Au Rwanda, pendant le génocide, Gratien Nyaminani a tué le mari de Bernadette Mukakabera. Depuis, les deux familles ne se parlaient plus. Amoureux, leurs enfants ont toutefois fini par se marier avec leur bénédiction. La hache de guerre, enterrée, a fait place à la convivialité.
« A notre santé ! », trinquent Bernadette Mukakabera, la veuve de Védaste Kabera, et Gratien Nyaminani, l’assassin de ce dernier, en levant leurs bouteilles de bière. Entre ces deux familles rwandaises, l’atmosphère est à nouveau à la joie. Donata Yankurije, la fille de Nyaminani et belle-fille de Mukakabera, participe à cette petite fête improvisée. Elle sirote sa limonade, en regardant d’un œil amusé son père et sa belle-mère.
Une petite perle qui coule sur sa joue trahit son émotion. Aimé, son fils aîné de huit mois, babille, ponctuant son escapade à quatre pattes entre sa mère et ses grands parents.
« Réunis à jamais ! », semble-t-il dire lui aussi. Le grand absent de la fête est Alfred Uzabakiriho, le mari de Donata et fils de Mukakabera. Son devoir de soldat, au sein des Forces rwandaises de défense qu’il a intégrées juste après le génocide, le maintient loin de cette famille qu’il peut se vanter d’avoir soudée.
Hier encore, l’amitié paraissait pourtant définitivement enterrée. Après le génocide, Nyaminani avait été arrêté, condamné et incarcéré. Sa fille Donata avait cependant continué à aider la famille de Mukakabera dans tous les travaux domestiques. « Je sentais que je devais faire de mon mieux pour réparer le préjudice que mon père avait causé. Cela demandait du courage, car ni ma famille, ni mère Bernadette, ni le voisinage ne me regardait d’un bon œil… On disait que je m’exposais à la vengeance », se souvient la jeune et belle Donata.
Sa détermination finit par venir à bout de la haine de sa future belle-mère. « Son attitude m’a déconcertée… Elle pleurait et me priait chaque fois d’amener son père à demander pardon. L’idée me vint de lui apporter des provisions en prison et de le convaincre. » Le pardon fut accordé au cours du procès gacaca, au terme duquel Nyaminani fut libéré, après une cérémonie spéciale de demande de pardon organisée au sein de la famille de la victime.

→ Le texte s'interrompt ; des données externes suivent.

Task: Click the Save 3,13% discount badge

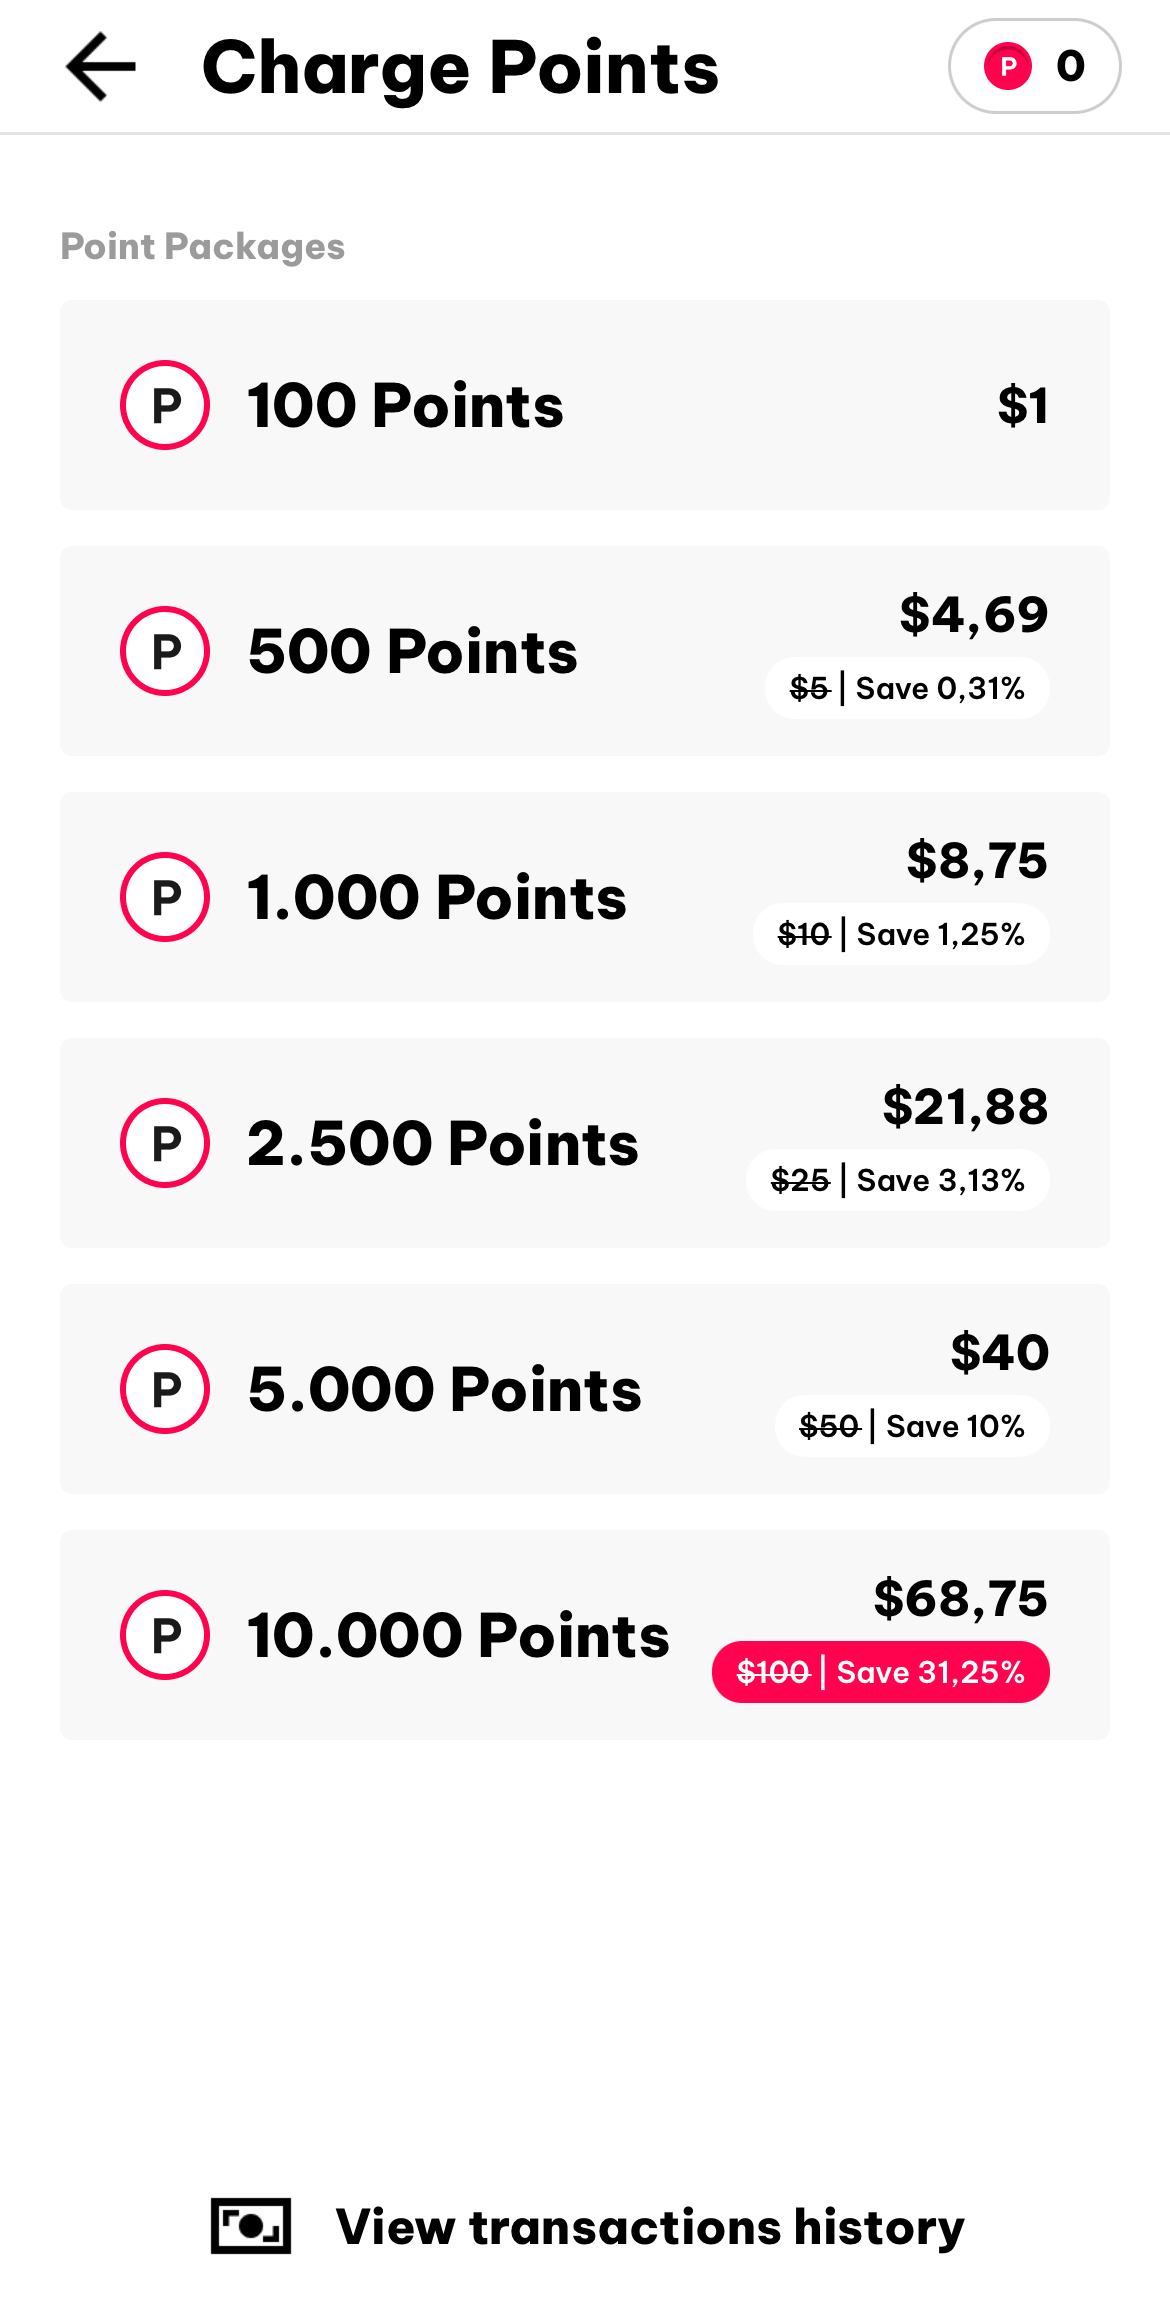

Les deux familles ont depuis retrouvé l’harmonie d’autrefois, du temps où elles partageaient tout : joies et peines, mariages et deuils, abondance et manque. « On pouvait passer des veillées entières à danser et à chanter, en partageant du vin de banane… Jusqu’à ce jour fatal d’avril 1994 », se rappelle Nyaminani.
Miracle de l’Amour
La veuve était de toutes façons alors très loin de lui pardonner… « Je ne peux pas décrire ce que je ressentais quand je le voyais ou n’importe quel hutu ! Une haine viscérale, de l’aversion… ? L’irréparable était arrivé et j’étais convaincue que, pour rien au monde, jamais plus je n’adresserais la parole à celui qui m’avait ôté la chaleur conjugale ».
Elle fut donc très étonnée d’entendre un jour son fils unique lui dire : « Maman, je voudrais me marier et je ne trouve pas de meilleure femme que Donata ! ». Un miracle de l’Amour en quelque sorte… « Pour moi, nos enfants apportaient la bénédiction à ce que nous avions entrepris avec un cœur d’homme… Je ne pouvais aller à l’encontre d’un signe du Ciel ! », estime la vieille Bernadette qui voit désormais en Donata sa propre fille et non pas sa belle-fille.
Un attachement réciproque. « Je suis heureuse avec mon mari et celle qui a toujours été ma mère. Avec eux, aucune allusion méchante à notre passé plein de boue… Quand Alfred est là, tout rayonne autour de nous. Nous rendons visite aux voisins et les invitons à nous suivre sur le chemin de la réconciliation… Tout est possible ! », s’enthousiasme Donata, radieuse.
Leur exemple peine à en convaincre certains. Dans leur secteur Nzahaha, district de Rusizi (sud-ouest), un rescapé, qui a voulu garder l’anonymat, considère cette histoire comme une insulte à la mémoire des victimes du génocide. Pour Philippe au contraire, ce type de réconciliation est un cas à exporter, même en dehors du Rwanda.